- [练习题]:
**a.** 在这篇讲 LLM 不调用 tool 的调试流程文章里，该诊断流程对应 SKILL.md 的哪一步？
**b.** 请照原文抄写这篇讲 LLM 不调用 tool 的调试流程文章中的一段，从“Section A —”开始，到“None / 空 list？”为止，首尾两处都包括在内。

- [阅读材料]:
>>>>>

Debug Flowchart：「為什麼 LLM 不呼叫我的 tool」¶

繁體中文 | 简体中文 | English

4-symptom 診斷流程。對應 SKILL.md Step 2。

Section A — Symptom (a)：LLM 完全不觸發 tool_calls¶

最常見：LLM 看 tools=[...]、但回了純文字、沒選任何 tool。

Quick check（30 秒）¶

把這 4 個逐項勾一遍：

[ ] resp.choices[0].finish_reason == "tool_calls"？
[ ] 還是 "stop"？        ← 如果是 stop、LLM 主動選擇不呼叫 tool
[ ] resp.choices[0].message.tool_calls 是 None / 空 list？

<<<<<

- [练习数据]:
>>>>>

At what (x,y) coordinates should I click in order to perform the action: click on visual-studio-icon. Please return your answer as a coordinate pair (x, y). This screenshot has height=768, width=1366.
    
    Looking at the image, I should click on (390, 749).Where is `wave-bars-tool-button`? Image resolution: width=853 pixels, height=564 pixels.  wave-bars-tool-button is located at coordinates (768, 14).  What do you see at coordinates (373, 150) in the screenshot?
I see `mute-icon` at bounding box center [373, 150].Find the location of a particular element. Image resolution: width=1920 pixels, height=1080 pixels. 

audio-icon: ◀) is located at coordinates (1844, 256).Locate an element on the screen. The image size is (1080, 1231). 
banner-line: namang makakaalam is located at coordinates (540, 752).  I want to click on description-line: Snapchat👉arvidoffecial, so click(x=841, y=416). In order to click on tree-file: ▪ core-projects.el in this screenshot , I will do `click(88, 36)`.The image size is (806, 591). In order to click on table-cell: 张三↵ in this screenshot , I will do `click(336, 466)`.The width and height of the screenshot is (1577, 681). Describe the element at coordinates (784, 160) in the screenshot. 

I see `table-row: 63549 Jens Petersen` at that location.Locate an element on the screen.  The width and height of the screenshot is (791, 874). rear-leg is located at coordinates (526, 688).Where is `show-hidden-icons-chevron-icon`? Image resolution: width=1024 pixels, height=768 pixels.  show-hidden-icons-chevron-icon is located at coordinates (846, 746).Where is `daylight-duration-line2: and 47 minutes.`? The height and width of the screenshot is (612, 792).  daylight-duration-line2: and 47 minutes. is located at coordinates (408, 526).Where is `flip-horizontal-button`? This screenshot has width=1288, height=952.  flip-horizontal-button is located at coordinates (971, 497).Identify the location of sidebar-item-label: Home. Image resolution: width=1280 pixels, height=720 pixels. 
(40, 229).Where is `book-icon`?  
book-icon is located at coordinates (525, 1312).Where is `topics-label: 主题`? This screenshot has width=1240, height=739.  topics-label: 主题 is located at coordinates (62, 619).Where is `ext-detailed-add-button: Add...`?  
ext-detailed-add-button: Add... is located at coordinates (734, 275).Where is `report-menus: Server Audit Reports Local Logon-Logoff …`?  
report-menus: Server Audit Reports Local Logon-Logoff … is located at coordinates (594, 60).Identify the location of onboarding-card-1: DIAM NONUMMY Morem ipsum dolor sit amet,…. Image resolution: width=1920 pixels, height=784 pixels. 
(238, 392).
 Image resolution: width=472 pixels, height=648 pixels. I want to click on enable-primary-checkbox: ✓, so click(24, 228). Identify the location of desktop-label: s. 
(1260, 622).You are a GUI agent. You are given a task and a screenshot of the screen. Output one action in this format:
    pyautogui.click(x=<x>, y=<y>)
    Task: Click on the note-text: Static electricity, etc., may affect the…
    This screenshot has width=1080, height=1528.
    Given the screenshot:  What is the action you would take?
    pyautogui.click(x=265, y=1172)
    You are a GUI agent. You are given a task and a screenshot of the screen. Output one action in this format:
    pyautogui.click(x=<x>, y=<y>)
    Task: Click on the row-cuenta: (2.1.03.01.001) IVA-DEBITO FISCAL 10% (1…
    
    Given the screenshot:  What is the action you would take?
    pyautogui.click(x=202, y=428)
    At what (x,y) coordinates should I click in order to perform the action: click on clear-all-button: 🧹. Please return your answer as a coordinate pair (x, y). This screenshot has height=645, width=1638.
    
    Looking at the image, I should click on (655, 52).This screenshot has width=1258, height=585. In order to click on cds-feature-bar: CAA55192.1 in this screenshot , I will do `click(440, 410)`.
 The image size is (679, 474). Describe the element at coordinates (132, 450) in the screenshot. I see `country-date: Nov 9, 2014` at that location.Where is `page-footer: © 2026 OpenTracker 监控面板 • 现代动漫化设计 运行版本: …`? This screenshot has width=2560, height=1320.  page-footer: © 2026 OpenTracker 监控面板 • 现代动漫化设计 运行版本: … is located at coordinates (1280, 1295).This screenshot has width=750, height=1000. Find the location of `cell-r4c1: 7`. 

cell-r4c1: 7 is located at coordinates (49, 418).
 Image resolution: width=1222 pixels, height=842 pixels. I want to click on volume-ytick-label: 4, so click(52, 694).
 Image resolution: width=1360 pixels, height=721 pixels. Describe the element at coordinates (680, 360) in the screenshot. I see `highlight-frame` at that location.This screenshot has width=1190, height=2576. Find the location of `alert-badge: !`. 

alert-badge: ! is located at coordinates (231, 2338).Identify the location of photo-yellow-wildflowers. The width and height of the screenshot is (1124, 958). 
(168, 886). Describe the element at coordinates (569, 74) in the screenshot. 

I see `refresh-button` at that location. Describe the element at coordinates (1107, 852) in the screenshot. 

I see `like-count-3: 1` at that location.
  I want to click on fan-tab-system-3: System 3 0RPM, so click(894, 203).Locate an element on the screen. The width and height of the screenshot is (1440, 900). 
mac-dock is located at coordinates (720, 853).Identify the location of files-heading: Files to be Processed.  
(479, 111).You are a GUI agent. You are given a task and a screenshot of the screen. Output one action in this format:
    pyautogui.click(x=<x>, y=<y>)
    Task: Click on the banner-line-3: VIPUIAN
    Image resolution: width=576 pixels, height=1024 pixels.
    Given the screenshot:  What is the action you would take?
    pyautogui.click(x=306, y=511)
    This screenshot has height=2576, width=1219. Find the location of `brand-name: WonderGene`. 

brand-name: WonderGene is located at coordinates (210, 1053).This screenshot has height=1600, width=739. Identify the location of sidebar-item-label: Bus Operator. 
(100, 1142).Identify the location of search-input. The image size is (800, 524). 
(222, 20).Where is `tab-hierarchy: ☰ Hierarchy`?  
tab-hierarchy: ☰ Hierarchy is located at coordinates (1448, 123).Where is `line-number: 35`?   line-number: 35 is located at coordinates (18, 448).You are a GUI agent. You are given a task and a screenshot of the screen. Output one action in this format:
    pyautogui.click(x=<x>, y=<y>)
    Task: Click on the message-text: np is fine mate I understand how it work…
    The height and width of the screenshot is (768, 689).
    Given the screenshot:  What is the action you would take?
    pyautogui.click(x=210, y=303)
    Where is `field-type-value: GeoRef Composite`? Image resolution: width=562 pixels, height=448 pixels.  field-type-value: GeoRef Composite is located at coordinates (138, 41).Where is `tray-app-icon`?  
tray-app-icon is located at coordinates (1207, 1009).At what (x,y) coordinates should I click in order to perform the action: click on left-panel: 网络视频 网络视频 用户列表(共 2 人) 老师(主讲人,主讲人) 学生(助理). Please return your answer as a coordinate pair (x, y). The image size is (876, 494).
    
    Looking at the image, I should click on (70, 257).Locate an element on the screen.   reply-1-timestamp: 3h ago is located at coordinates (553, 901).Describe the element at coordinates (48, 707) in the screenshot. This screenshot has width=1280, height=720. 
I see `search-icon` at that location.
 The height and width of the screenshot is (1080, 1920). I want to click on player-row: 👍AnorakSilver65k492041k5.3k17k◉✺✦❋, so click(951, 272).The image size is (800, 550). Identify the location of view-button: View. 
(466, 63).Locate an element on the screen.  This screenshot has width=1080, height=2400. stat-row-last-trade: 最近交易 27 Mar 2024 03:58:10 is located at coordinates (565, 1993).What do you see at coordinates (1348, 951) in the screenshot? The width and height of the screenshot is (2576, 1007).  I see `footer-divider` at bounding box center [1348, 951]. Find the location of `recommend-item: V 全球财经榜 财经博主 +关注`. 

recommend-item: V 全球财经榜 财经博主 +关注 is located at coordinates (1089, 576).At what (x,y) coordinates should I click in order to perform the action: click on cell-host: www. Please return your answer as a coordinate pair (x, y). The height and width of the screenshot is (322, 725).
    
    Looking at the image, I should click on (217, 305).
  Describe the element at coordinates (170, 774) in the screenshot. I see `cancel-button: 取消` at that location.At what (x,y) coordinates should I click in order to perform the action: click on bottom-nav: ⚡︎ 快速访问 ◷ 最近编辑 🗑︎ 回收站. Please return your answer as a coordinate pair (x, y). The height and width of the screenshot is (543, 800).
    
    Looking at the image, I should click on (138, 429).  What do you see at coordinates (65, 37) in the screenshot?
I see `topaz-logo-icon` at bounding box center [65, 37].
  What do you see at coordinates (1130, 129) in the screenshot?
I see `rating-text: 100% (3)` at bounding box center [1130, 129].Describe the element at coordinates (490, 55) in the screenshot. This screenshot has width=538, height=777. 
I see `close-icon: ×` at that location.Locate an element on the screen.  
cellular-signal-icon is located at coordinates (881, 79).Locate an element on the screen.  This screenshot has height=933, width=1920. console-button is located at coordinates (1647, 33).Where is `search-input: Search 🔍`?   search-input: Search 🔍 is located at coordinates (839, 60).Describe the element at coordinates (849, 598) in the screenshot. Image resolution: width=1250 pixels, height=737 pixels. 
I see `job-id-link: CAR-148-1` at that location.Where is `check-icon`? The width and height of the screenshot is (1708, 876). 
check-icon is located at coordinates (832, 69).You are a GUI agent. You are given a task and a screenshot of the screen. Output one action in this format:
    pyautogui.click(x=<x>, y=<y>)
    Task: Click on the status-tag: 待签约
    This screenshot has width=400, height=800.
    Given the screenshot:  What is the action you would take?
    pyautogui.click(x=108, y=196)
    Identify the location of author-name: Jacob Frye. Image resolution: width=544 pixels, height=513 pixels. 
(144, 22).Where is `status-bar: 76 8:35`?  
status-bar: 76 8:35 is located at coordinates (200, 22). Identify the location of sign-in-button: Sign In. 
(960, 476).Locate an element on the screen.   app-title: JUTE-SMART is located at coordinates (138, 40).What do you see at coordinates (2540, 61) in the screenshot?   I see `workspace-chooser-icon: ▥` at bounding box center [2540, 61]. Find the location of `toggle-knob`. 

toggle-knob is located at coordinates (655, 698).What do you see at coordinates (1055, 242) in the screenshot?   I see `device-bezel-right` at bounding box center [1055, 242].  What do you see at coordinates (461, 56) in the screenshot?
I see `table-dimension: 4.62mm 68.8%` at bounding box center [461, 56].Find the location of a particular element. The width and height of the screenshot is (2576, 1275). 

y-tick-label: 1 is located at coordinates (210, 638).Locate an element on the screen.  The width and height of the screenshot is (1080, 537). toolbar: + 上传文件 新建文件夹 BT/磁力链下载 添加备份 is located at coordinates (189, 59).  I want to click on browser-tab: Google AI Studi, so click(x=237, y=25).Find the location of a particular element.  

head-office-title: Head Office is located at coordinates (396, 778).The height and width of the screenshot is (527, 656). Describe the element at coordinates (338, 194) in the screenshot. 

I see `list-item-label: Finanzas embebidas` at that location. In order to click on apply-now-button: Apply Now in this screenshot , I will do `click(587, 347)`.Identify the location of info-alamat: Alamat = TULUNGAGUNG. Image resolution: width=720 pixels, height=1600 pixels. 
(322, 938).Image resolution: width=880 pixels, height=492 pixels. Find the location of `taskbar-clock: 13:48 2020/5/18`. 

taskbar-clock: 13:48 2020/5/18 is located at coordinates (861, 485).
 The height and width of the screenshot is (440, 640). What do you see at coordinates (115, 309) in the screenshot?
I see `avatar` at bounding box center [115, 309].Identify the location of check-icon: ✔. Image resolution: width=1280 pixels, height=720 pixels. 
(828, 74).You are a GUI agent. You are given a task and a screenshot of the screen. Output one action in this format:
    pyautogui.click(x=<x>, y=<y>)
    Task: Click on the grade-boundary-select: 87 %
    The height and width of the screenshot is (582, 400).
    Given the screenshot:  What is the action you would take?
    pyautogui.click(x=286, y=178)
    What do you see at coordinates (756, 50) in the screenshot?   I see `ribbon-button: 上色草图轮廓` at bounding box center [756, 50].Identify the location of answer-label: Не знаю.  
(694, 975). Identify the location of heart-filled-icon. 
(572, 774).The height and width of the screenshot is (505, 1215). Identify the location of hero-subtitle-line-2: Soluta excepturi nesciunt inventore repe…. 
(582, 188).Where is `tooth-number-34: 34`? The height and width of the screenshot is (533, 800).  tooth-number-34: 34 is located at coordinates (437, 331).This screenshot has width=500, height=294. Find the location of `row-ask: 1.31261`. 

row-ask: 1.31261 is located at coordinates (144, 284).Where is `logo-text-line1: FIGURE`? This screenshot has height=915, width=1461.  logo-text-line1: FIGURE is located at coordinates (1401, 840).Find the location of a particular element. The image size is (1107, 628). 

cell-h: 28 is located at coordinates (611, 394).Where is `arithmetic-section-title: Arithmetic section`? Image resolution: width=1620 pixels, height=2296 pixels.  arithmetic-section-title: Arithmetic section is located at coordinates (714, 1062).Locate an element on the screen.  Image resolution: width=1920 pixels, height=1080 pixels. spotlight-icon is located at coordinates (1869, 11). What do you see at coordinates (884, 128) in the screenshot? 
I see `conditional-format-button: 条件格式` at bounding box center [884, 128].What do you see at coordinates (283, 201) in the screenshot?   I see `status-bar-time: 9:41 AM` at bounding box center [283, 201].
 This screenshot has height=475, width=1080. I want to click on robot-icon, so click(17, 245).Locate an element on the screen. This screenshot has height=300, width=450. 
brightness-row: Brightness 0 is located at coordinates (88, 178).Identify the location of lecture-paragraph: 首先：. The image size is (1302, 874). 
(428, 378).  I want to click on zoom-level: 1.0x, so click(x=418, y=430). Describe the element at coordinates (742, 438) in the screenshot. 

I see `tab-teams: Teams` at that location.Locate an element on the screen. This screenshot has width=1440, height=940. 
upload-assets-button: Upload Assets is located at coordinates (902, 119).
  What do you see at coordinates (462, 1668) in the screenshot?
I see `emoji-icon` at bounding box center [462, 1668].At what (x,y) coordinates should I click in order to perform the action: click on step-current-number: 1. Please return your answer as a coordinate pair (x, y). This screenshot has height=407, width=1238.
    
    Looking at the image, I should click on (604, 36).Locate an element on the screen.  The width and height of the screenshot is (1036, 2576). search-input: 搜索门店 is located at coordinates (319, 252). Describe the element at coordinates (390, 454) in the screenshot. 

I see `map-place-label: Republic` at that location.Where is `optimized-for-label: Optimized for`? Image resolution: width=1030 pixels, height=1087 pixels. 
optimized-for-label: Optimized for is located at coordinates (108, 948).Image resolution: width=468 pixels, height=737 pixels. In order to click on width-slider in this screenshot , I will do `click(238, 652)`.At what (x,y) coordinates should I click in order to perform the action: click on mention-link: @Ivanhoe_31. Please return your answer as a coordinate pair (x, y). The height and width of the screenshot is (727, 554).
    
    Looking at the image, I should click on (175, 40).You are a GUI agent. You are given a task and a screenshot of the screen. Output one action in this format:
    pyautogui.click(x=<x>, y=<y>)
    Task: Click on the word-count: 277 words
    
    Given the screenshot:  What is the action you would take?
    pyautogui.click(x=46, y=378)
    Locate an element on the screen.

<<<<<

- [参考答案]:
**a.** Step 2。

**b.**
Section A — Symptom (a)：LLM 完全不觸發 tool_calls¶

最常見：LLM 看 tools=[...]、但回了純文字、沒選任何 tool。

Quick check（30 秒）¶

把這 4 個逐項勾一遍：

[ ] resp.choices[0].finish_reason == "tool_calls"？
[ ] 還是 "stop"？        ← 如果是 stop、LLM 主動選擇不呼叫 tool
[ ] resp.choices[0].message.tool_calls 是 None / 空 list？